Extracted data entries
......
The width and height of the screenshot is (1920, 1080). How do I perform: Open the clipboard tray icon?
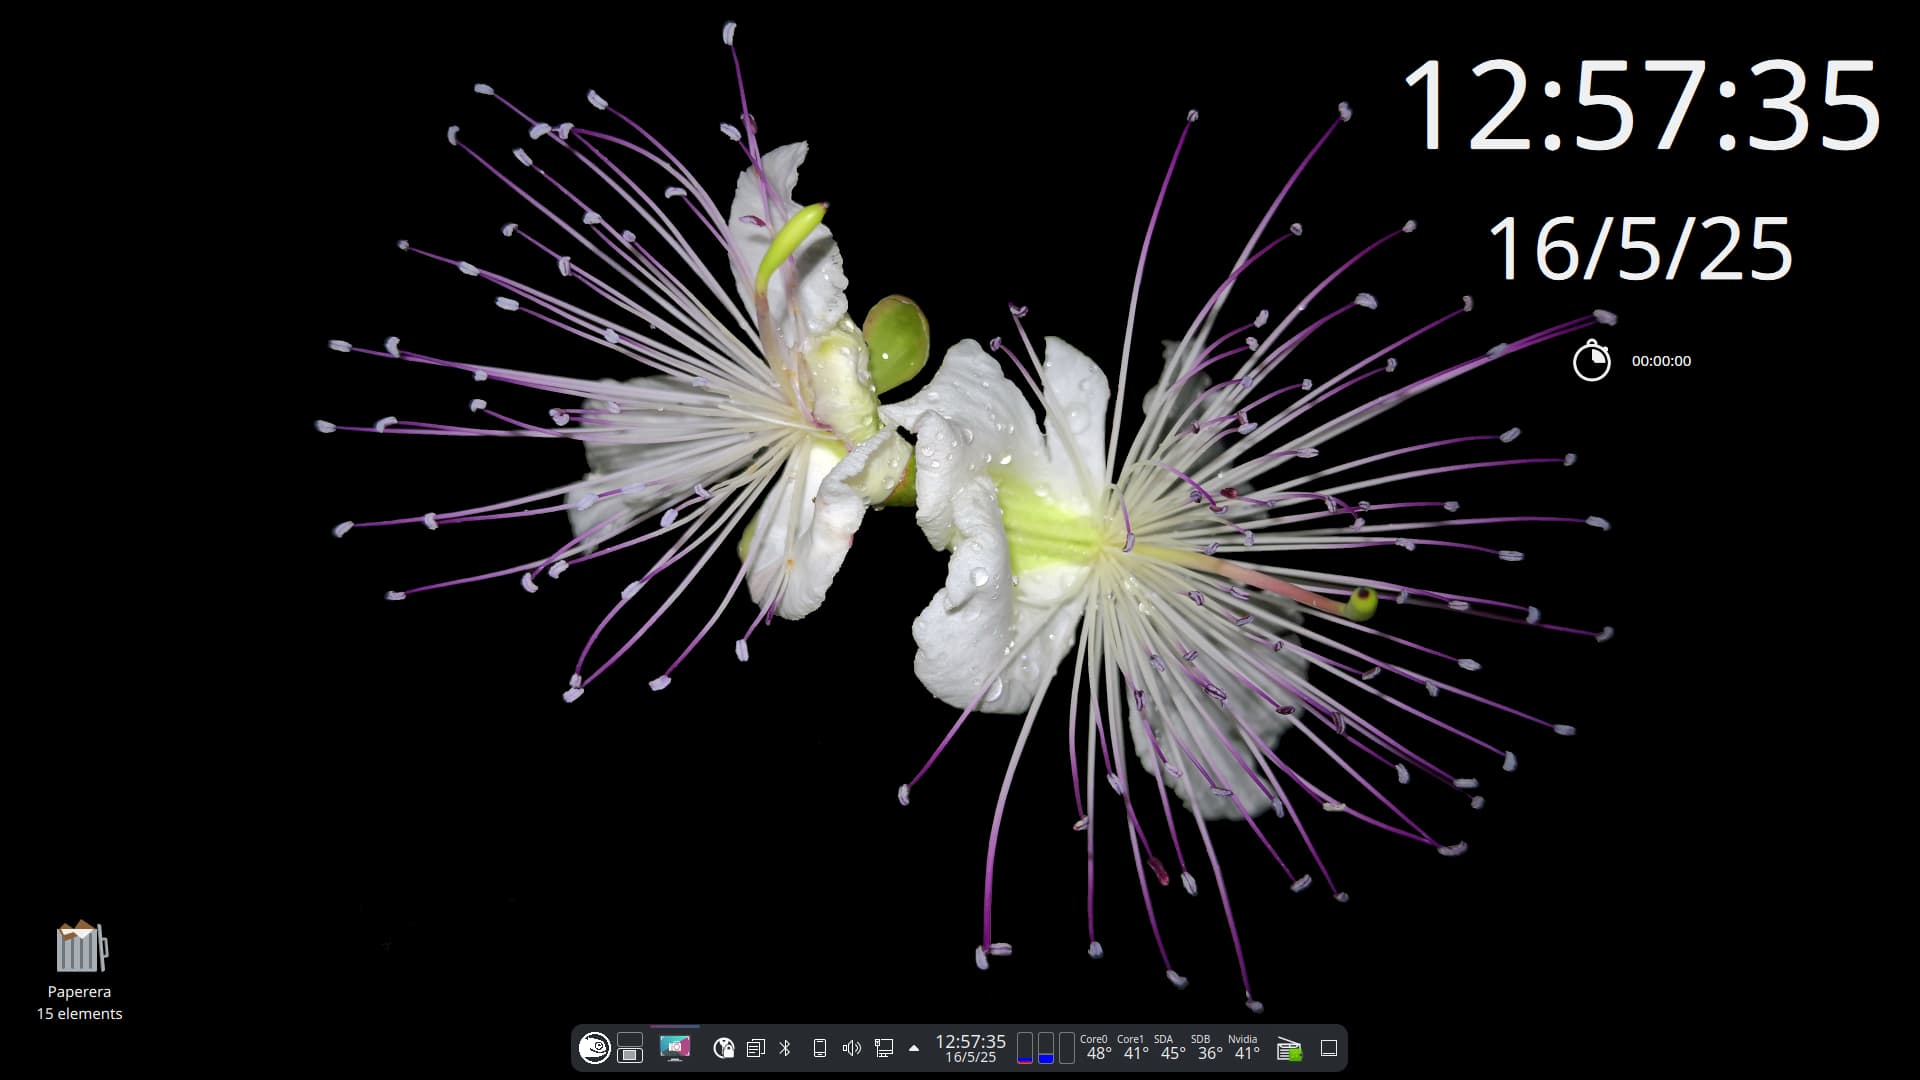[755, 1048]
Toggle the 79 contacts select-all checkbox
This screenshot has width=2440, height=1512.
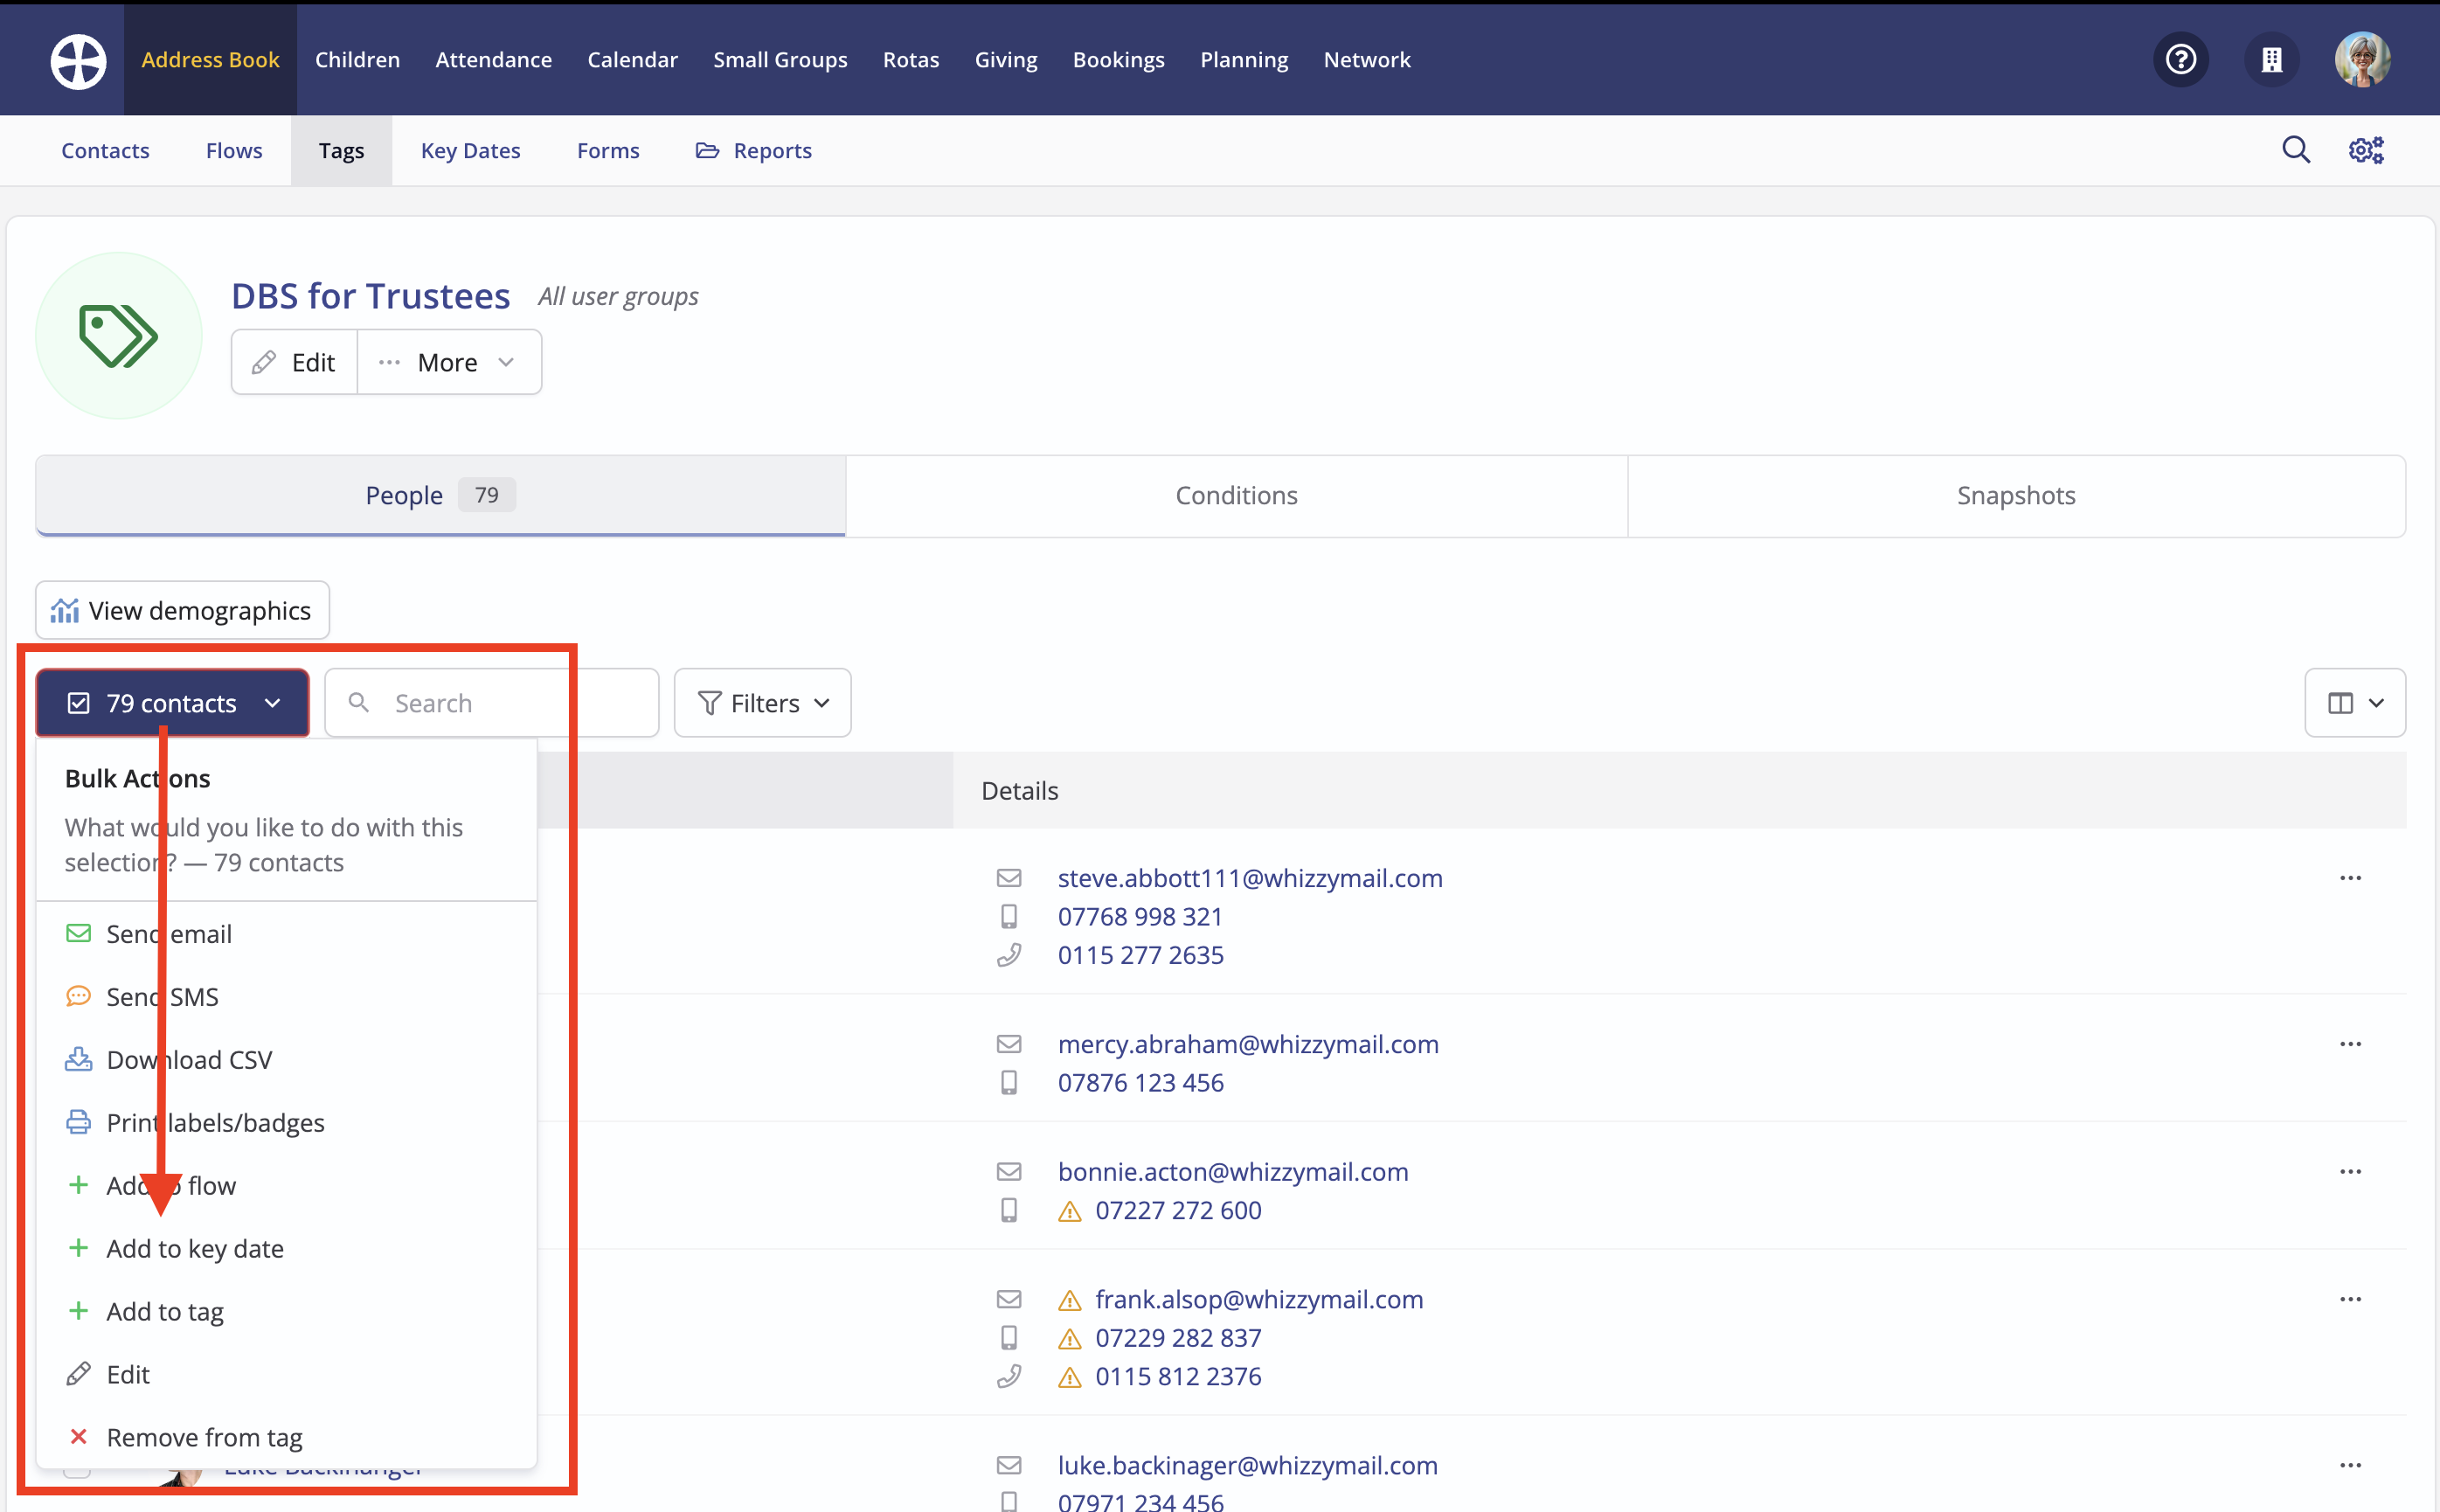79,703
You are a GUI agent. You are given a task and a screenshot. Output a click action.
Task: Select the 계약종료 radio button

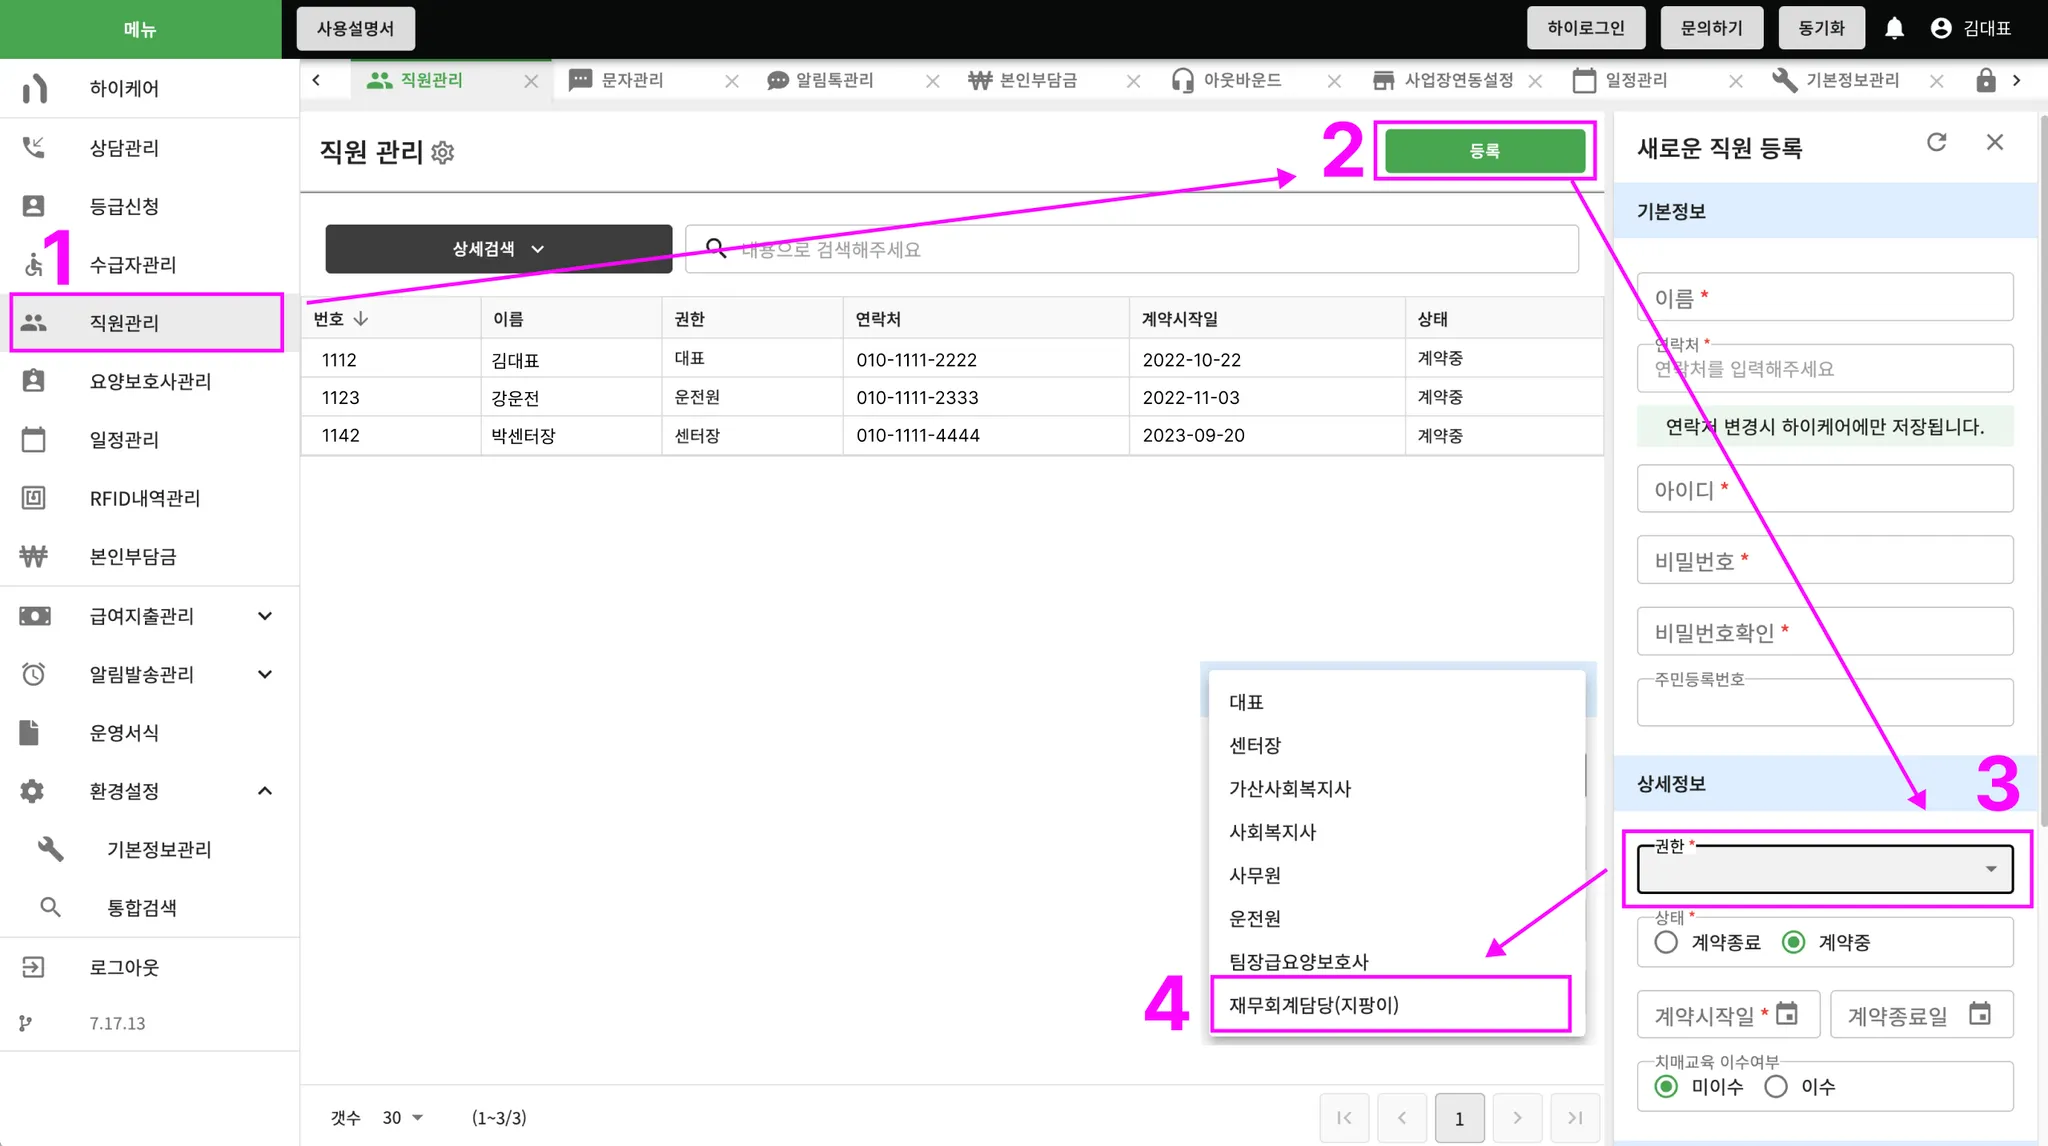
......
> What you are asked to do
Beginning at the line that contains "This screenshot has width=2440, height=1512.", give the remaining lines of the records again exactly, through the last one. Leave out pictures.

> Solution for this exercise
This screenshot has width=2440, height=1512.
79,703
You are a GUI agent. You are given a task and a screenshot. Output a click action.
Task: Select the 계약종료 radio button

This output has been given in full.